If one side goes down, there's your cube; if it balances, the heavy cube is the third one you left on the table = 2 weighings.
Now try the 12 billiard ball problem! You have to be able state after NO MORE THAN THREE weighings which is the odd ball AND whether it is light or heavy.
2006-08-05 15:42:25 · answer #1 · answered by narkypoon 3 · 3⤊ 1⤋
One, you jsut have to be lucky enough to weigh it against a normal one on your first try ^_^
lol
Really though, if you don't want smart *** answers like mine, you should just say one cube has a different weight than all the others (not specifying heavier or lighter) and ask how many weighings it takes to find the wierd cube.
Also, try adding that when you start this, you have no previous knowledge of the cubes and you can't tell the difference without the scale, this prevents some of the more stupid answers I have seen.
And finally, specify it is a 2 pan scale that merely weighs one side against the other, that should seal up all of the holes in your problem.
2006-08-05 22:25:26 · answer #2 · answered by Anonymous · 0⤊ 0⤋
3
2006-08-05 21:43:52 · answer #3 · answered by DAVID H 1 · 0⤊ 0⤋
With 2 pans, 1 weighing.
2006-08-05 22:06:06 · answer #4 · answered by Anonymous · 0⤊ 0⤋
2 at the least...3 at the most
12345678
123x456
3x3 - If they are equal then weigh one of the original 3 against 1 not yet weighed...if they are equal then do the same to the other not yet weighed
If the result of above is not equal then let say
123 goes down and 456 goes up
then 14x25
if equal then 7x3
if equal then 6 is lighter
if 14x25 not equal then
lets say 14 goes down and 25 goes up
then the odd cube is either 1 or 5
do 1x7
if equal then 5 is lighter
if 1 goes down then 1 is heavier
you should be able to extrapolate this logic to other scenarios.
2006-08-05 21:39:38 · answer #5 · answered by biginjunchief 1 · 0⤊ 0⤋
minimum is 2
weigh 123 vs 456 if they are same then 7 vs 8
if they are different then say 123 is heavier weigh 1 vs 2 if not same then the heavier one is the heaviest else 3
2006-08-05 21:59:28 · answer #6 · answered by Mein Hoon Na 7 · 0⤊ 0⤋
1 actually. first pan, cube with same weight like the other 6. second pan is the heaviest cube.
2006-08-05 22:01:56 · answer #7 · answered by Anonymous · 0⤊ 0⤋
exactly 2 weighings are needed to find the heavier cube.
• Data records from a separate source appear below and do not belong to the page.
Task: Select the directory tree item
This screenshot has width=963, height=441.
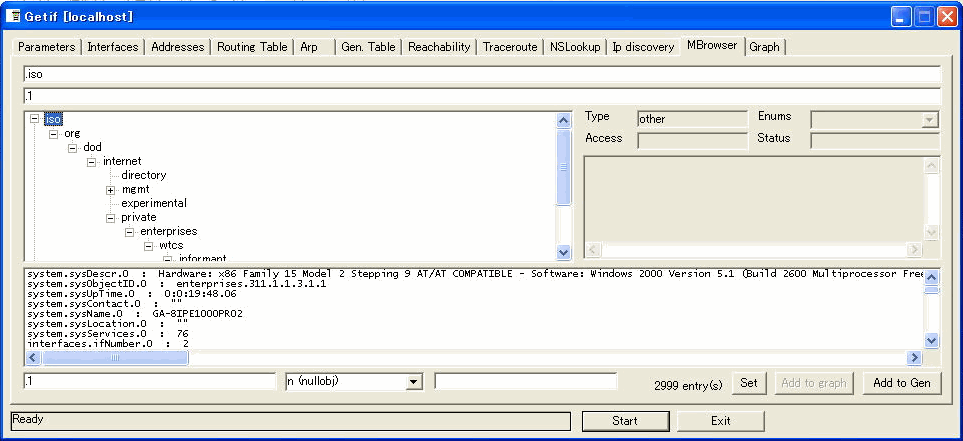Action: coord(143,175)
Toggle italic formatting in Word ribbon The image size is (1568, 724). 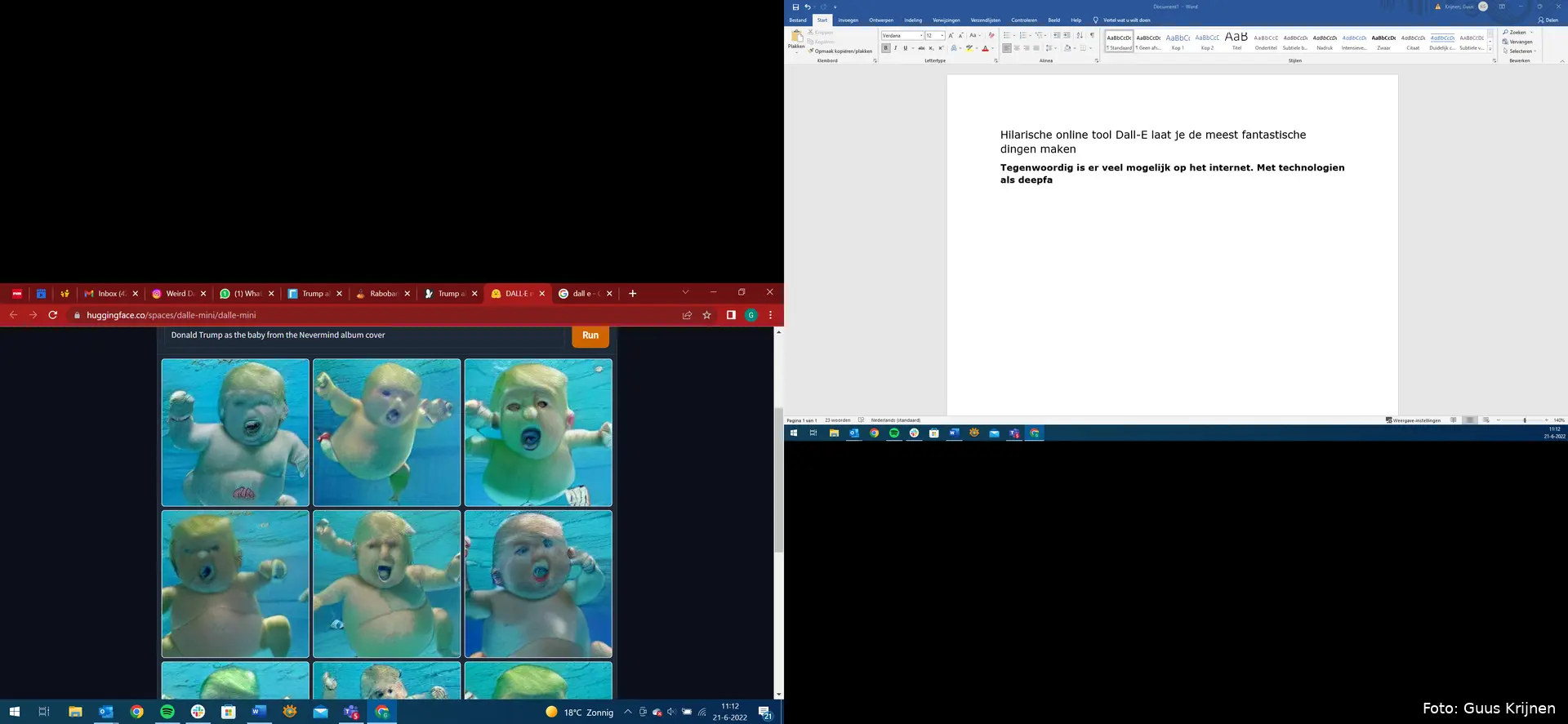click(895, 48)
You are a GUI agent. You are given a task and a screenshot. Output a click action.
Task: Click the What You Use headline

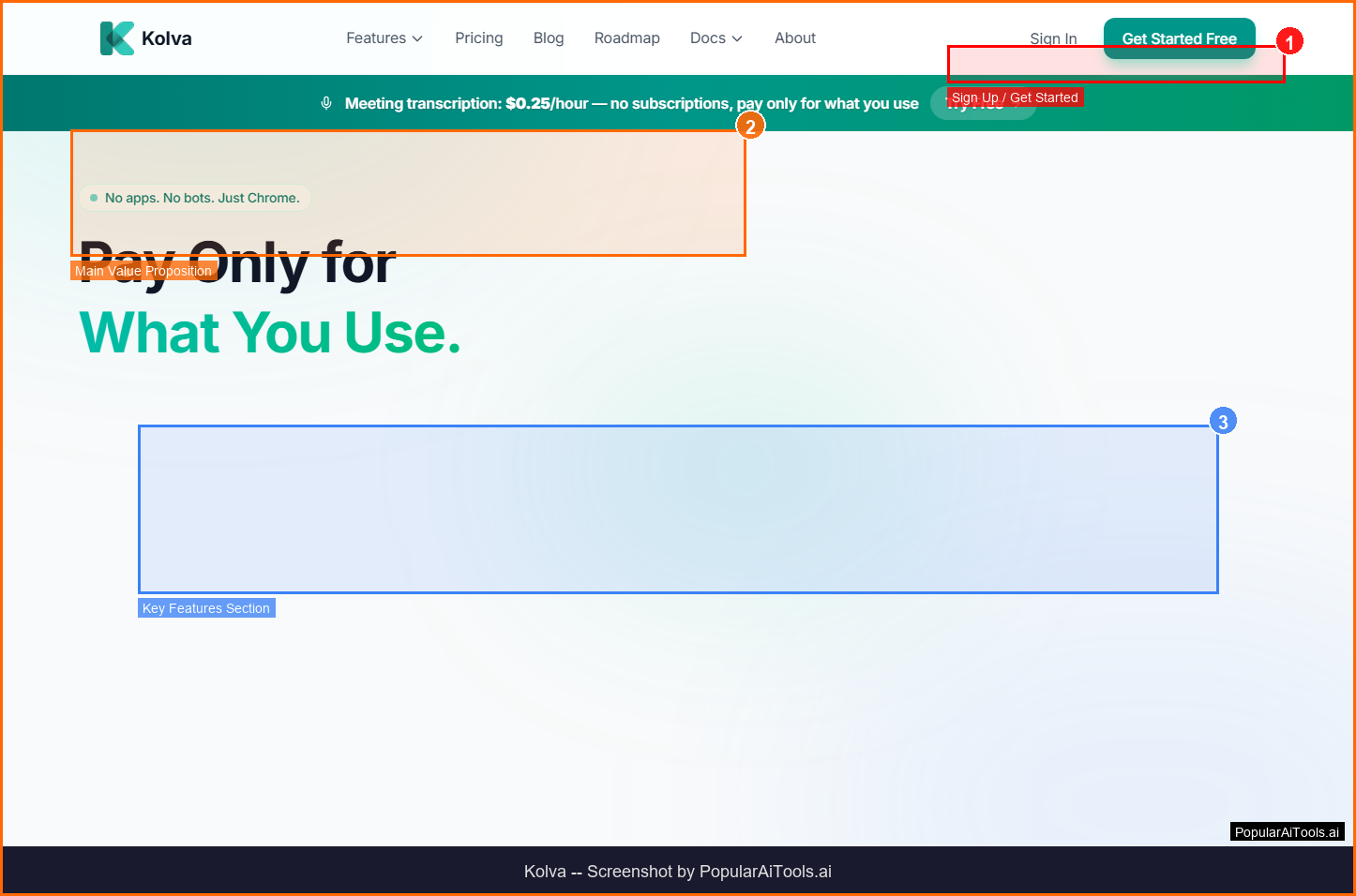(270, 334)
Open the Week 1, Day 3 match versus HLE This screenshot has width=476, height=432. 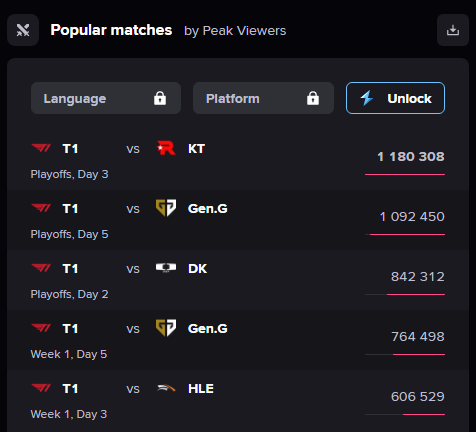pos(238,400)
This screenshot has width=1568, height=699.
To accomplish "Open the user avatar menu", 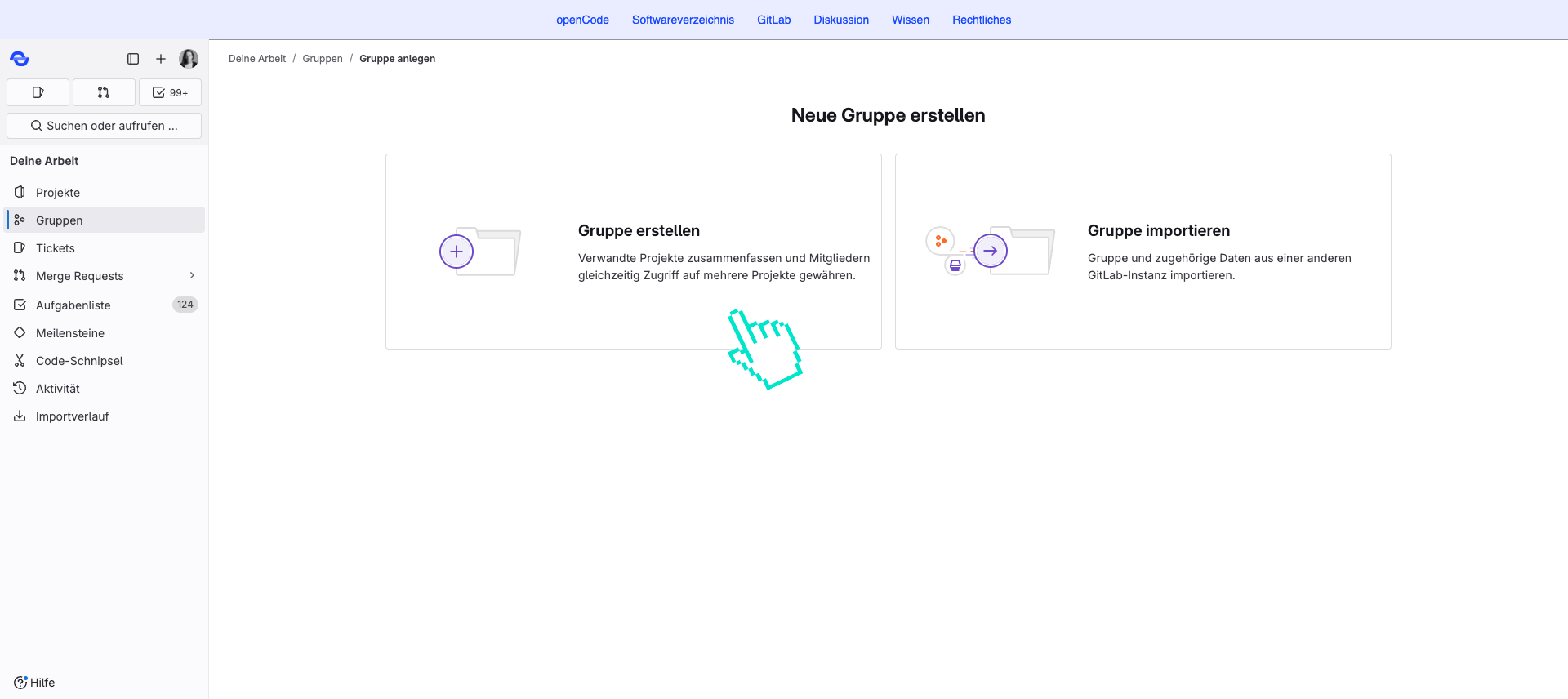I will tap(189, 59).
No more. No less.
See the answer to this related question:
http://answers.yahoo.com/question/index;_ylt=AsuPI0y.nlEEYU5BzYFnsL_sy6IX?qid=1006052228707
Same answer as for the 9 ball problem with one lighter.
2006-08-05 22:37:48 · answer #8 · answered by none2perdy 4 · 0⤊ 0⤋
3 weighings
2006-08-05 21:59:43 · answer #9 · answered by kissedonthecheek 2 · 0⤊ 0⤋
3 weighings
(4/4) (2/2) (1/1)
2006-08-05 21:36:18 · answer #10 · answered by ben b 5 · 0⤊ 0⤋